** begin DATA EXCERPTS **
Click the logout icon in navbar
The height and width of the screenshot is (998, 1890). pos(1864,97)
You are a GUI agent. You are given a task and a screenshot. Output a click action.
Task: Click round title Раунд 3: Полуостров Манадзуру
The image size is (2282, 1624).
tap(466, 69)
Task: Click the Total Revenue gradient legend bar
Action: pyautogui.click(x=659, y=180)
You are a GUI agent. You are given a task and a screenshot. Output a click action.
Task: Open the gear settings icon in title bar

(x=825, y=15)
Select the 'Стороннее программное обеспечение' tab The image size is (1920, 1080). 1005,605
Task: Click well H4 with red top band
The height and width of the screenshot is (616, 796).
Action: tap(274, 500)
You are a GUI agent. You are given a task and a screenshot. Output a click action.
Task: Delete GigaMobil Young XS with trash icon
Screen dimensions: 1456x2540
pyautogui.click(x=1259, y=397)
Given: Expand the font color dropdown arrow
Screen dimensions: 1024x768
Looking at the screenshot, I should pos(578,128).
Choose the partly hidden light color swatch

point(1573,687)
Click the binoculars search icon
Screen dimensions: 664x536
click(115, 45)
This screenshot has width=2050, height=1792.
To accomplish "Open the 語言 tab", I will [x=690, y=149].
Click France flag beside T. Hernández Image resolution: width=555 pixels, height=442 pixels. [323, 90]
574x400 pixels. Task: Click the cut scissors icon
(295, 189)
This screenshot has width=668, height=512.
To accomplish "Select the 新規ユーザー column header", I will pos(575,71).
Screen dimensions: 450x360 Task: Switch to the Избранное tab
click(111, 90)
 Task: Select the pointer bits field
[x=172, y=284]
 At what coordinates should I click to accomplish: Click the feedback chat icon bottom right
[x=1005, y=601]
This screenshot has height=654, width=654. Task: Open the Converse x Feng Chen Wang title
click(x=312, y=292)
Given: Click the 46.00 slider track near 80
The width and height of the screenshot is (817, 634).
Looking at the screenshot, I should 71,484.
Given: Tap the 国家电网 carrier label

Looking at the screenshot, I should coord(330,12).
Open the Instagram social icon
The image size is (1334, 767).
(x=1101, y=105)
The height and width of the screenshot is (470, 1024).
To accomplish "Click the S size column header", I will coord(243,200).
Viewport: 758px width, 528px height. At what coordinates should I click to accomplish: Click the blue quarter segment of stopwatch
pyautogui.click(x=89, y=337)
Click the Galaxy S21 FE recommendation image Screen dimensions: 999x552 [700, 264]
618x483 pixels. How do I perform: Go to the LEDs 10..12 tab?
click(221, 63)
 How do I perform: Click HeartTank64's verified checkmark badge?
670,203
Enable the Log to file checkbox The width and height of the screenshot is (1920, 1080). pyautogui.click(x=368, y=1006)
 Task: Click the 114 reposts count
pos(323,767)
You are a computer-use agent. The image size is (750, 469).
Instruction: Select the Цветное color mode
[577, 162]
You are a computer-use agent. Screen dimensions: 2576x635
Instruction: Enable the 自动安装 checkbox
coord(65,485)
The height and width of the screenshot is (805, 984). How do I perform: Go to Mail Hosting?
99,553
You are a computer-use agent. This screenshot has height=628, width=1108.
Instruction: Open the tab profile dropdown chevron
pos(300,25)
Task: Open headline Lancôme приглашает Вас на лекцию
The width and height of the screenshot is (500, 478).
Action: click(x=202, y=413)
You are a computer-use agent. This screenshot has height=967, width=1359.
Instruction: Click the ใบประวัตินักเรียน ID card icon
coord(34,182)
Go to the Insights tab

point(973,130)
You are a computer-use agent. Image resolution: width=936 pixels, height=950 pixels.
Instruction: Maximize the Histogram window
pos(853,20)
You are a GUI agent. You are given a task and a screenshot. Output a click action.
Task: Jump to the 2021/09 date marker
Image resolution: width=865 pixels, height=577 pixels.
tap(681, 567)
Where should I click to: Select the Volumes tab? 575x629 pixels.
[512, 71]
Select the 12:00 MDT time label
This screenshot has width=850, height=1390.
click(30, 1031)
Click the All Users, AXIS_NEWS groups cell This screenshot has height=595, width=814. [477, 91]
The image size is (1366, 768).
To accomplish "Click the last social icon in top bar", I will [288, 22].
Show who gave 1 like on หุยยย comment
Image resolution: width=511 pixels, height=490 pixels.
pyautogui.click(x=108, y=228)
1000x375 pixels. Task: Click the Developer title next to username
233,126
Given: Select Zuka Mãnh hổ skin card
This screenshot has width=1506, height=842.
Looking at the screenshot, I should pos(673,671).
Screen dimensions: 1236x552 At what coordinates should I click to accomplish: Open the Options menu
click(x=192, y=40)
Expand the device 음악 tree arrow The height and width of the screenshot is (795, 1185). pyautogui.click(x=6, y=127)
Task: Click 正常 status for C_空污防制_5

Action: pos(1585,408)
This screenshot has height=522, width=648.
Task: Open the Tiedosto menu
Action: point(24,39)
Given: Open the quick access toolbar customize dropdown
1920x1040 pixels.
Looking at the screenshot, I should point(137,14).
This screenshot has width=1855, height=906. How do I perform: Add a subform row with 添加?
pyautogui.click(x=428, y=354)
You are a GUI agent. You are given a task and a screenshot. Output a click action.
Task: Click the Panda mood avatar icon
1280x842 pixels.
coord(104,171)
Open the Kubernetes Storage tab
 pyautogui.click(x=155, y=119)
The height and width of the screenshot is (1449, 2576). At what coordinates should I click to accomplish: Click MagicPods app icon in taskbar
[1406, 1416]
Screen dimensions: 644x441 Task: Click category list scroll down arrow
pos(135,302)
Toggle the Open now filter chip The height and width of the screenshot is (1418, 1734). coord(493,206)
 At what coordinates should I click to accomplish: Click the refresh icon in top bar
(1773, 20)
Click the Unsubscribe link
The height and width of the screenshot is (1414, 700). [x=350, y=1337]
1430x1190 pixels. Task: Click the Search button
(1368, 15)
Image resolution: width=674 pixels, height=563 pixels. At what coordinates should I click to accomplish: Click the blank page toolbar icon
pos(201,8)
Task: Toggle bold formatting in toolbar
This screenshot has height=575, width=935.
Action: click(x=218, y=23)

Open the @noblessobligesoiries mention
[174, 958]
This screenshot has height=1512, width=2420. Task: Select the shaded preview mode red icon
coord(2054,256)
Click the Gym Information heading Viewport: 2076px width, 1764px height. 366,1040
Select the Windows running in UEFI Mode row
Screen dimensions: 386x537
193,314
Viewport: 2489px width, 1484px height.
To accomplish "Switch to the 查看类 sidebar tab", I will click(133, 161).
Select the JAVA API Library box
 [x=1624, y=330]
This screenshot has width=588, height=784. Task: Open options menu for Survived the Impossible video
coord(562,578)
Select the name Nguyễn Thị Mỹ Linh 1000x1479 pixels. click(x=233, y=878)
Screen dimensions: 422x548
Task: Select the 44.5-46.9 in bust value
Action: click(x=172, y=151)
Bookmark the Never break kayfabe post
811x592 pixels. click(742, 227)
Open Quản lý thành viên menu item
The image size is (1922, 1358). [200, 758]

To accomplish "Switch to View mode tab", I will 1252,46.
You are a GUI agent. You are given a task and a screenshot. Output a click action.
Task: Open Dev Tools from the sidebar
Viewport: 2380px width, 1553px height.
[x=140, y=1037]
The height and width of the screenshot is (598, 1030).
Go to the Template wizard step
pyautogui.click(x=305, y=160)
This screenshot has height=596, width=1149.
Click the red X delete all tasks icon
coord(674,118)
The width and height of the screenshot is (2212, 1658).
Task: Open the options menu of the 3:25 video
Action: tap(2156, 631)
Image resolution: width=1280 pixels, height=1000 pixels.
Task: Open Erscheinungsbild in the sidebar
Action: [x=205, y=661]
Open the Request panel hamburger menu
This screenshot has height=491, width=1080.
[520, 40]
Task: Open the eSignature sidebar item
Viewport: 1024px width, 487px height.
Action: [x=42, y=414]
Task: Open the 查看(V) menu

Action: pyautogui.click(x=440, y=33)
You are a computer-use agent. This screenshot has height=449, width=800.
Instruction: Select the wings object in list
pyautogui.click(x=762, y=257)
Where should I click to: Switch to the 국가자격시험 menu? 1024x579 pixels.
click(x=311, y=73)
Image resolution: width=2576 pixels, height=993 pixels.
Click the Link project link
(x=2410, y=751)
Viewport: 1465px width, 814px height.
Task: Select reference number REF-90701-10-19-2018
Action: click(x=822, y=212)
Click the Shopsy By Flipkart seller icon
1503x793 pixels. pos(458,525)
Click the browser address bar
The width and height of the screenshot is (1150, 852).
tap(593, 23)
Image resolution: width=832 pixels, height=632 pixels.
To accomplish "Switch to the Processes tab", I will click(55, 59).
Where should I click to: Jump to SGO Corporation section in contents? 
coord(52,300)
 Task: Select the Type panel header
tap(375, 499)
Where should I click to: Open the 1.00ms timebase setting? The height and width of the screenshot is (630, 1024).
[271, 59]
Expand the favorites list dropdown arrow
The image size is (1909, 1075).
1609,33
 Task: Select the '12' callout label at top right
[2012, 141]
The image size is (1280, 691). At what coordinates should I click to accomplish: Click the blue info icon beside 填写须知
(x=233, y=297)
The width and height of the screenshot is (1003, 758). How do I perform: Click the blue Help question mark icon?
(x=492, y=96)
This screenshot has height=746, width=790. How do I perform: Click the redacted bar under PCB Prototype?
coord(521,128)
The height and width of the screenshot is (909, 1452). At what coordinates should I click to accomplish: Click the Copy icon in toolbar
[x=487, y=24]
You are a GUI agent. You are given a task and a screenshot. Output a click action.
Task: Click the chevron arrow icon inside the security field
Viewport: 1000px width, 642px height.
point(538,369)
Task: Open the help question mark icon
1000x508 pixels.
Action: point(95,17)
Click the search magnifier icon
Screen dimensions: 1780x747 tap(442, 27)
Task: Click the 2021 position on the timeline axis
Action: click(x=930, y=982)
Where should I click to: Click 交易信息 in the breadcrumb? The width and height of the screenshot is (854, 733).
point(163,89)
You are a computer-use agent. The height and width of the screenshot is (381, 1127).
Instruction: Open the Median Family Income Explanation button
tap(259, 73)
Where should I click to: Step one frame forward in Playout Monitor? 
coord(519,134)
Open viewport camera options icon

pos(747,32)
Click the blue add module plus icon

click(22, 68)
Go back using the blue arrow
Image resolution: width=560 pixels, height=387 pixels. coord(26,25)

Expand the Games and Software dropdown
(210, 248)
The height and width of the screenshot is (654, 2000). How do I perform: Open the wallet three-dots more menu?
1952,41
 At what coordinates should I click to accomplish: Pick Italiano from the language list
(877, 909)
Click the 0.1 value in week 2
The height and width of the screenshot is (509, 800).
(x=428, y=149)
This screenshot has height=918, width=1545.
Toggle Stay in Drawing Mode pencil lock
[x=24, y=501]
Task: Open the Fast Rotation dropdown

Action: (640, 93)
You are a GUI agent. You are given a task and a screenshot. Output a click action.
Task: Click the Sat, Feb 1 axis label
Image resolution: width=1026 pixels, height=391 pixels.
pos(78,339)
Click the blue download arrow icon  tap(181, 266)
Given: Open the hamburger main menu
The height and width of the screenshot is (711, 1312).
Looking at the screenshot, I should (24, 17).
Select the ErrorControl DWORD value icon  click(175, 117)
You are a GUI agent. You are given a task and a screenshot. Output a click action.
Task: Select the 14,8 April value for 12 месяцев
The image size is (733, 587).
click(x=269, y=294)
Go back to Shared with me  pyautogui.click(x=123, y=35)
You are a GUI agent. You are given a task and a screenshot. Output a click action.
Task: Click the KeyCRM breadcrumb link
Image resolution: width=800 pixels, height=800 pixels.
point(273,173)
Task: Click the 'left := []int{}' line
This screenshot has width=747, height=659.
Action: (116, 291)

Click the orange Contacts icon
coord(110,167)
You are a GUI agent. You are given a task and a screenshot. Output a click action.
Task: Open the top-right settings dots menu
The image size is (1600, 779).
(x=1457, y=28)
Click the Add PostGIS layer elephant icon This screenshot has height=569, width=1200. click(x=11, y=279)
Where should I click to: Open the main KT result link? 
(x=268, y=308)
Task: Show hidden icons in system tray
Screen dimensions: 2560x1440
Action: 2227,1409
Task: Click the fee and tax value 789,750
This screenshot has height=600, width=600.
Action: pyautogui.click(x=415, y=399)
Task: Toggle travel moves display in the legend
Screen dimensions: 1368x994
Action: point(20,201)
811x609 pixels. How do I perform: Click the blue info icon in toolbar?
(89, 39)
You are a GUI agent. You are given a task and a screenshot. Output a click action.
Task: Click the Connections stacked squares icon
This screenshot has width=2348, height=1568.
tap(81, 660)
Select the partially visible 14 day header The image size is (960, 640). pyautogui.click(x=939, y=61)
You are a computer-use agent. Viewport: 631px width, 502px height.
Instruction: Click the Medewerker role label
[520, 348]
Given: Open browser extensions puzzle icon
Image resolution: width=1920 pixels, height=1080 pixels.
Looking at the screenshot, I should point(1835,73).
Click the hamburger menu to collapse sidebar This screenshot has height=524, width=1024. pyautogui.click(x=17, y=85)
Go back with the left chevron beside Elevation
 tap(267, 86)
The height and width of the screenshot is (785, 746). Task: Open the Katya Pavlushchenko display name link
** end DATA EXCERPTS **
▶ **DIRECTIONS**: Write out the stretch of entries from the line containing "You are a computer-use agent. Viewport: 631px" through the end of the entries, reproducing each line precisely.

▶ **TASK ANSWER**:
You are a computer-use agent. Viewport: 631px width, 502px height.
Instruction: Click the Medewerker role label
[520, 348]
Given: Open browser extensions puzzle icon
Image resolution: width=1920 pixels, height=1080 pixels.
Looking at the screenshot, I should point(1835,73).
Click the hamburger menu to collapse sidebar This screenshot has height=524, width=1024. pyautogui.click(x=17, y=85)
Go back with the left chevron beside Elevation
 tap(267, 86)
The height and width of the screenshot is (785, 746). Task: Open the Katya Pavlushchenko display name link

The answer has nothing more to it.